Ordinarily, women with breast cancer have surgery first to remove the tumor in their breast and then have chemotherapy. The problem with removing the tumor right away is that it can take 5 to 10 years to know whether an experimental drug killed any remaining cancer cells. It is easier and much faster to assess an experimental drug’s effects on tumors that remain in the body. So in this study, women will get standard chemotherapy and experimental drugs first. Researchers will do MRI scans to see whether the tumors are responding.
Then, six months later, surgeons will remove the tumor or, if the tumor is gone, tissue from where it used to be, to determine how the cancer responded to the drugs.
The idea of leaving a cancer in place for six months can sound shocking, even dangerous. But cancer researchers say it actually makes no difference whether chemotherapy comes before or after surgery.
“If a woman comes in with a large tumor, surgery isn’t going to save her life,” said Dr. Laura Esserman, a breast surgeon at the University of California, San Francisco, who is principal investigator for the study. Death is caused by cancer that spreads beyond the breast.
“The standard way,” Dr. Esserman added, “operate, give a drug, hope for the best, is not going to work if you are trying to drive progress quickly.”
Also, this study will analyze the genetic makeup of the patient’s tumor and use that information to determine which drugs might be most effective. In most studies researchers have not accounted for genetic differences in tumors.
The study will also ensure that women have a better chance of getting whatever drug seems to be working. As the study goes on, if one drug appears to be working better than others, researchers will adjust the study so that new participants whose tumors have the same genetic makeup will be more likely to get it.
The aim is to need far fewer women to determine whether a drug works, and to get answers more quickly.
Dr.
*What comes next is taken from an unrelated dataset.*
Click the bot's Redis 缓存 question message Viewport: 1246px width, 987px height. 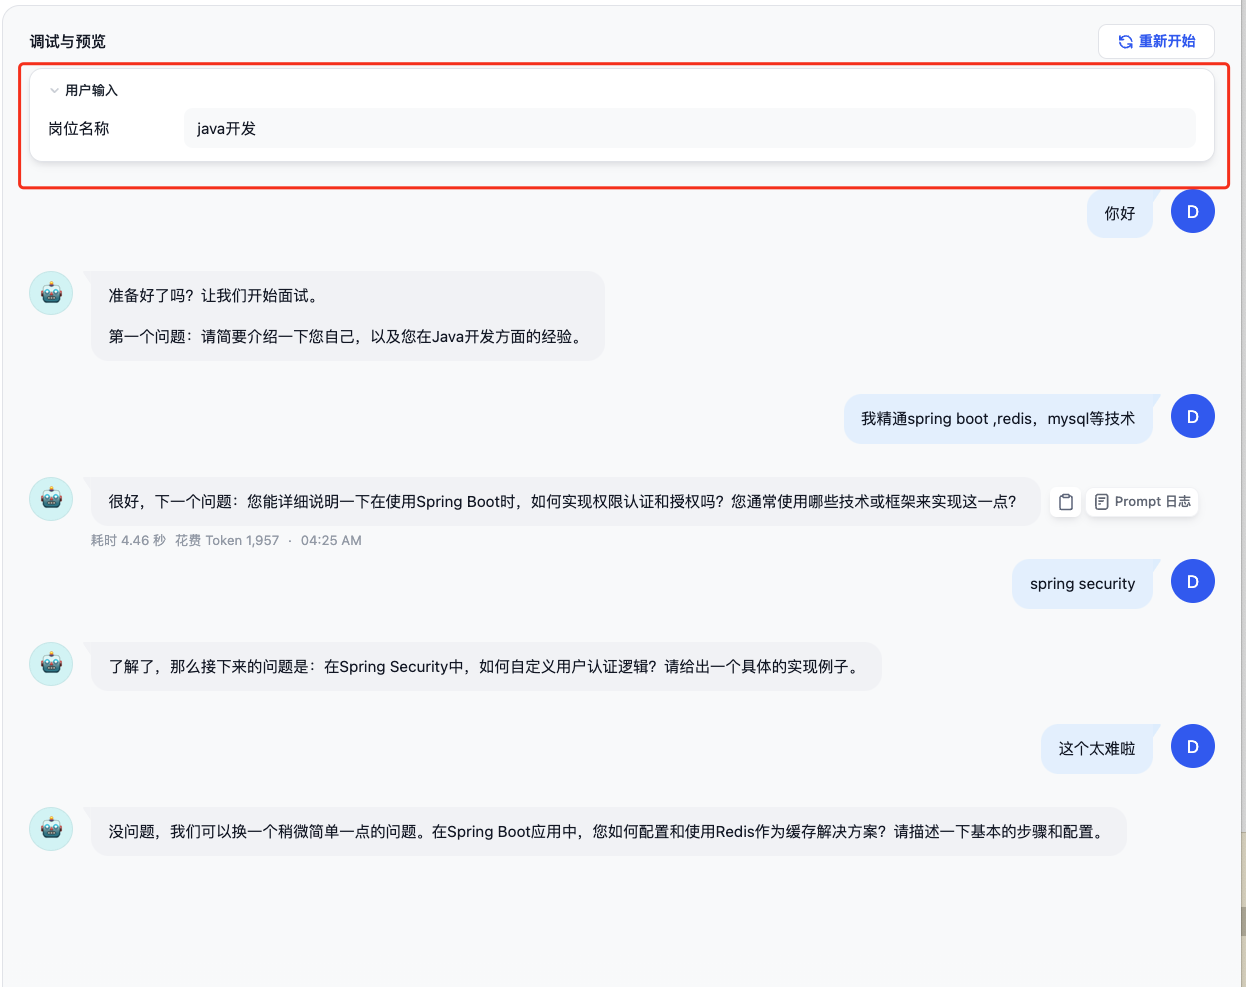point(608,832)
Berry said that some traditional breast cancer trials are seeking 5,000 or even 10,000 women. It is no surprise, he added, that trials start “limping along” trying to enroll their quotas of patients.
In the new study, the winners of this drug competition will be tested in a definitive Phase 3 study with just 300 patients whose tumors have a similar genetic profile to those of the women who responded.
“This is definitely the answer” to the problem of getting enough patients for studies, Dr. Berry said. “We will use patients more wisely.”